After the experience of getting the cupola onto the roof, I decided to make the overhang in place. As it was at the front, and I didn't really know what I was doing, I didn't want anyone driving by to see what I was up to, in case it was a total failure. The time of year this was being done was the most quiet on the road, so I had lots of time between the cars and trucks to work. When I heard a car or truck coming down the road, I would throw a blanket over the whole thing and pretend I was working on the roof itself.
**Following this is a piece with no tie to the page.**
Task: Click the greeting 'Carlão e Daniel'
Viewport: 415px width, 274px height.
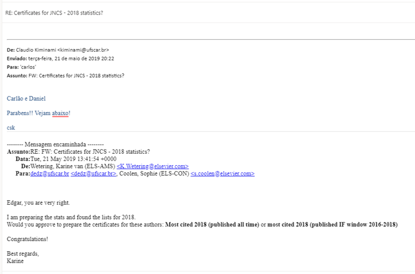Action: [26, 99]
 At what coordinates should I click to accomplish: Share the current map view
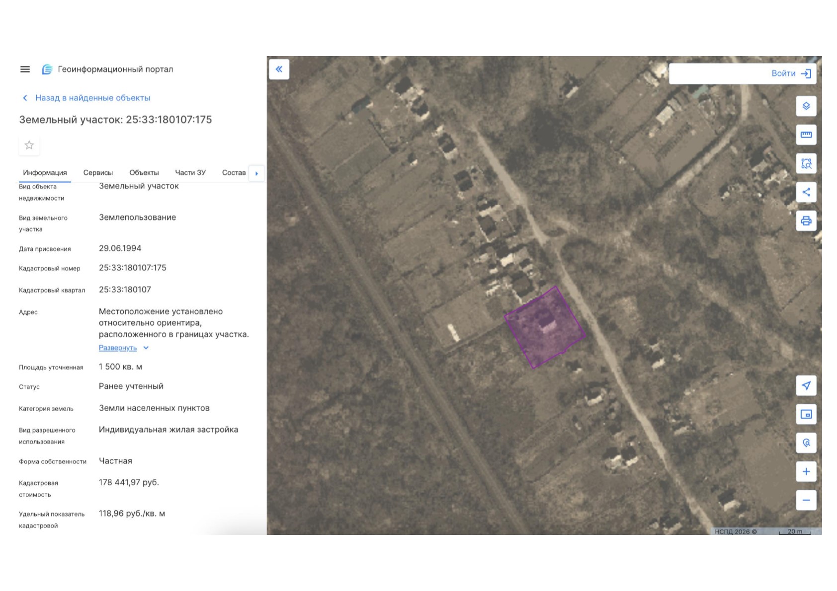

It went better than I expected. I didn't have to waste any wood. I really like working with big pieces of wood, and because the cedar is so light and easy to work with, it made the job much simpler. This was to be the first thing along with the cupola you would see from the road, so I really wanted to get it right and have it set off the front of the cabin.

Overhang installed

The front overhang finally done, and starting the process of shingling.

Overhang under cupola

I wanted something to make a statement at the front of the cabin, this and the cupola did the trick. This now gave you a hint of the log cabin that was inside, something the cement exterior did not do.

Skylight box

The skylights that were flush mounted on the old roof had to come out. I built boxes around the tunnel that would lead to the new skylight and back filled it with foam insulation.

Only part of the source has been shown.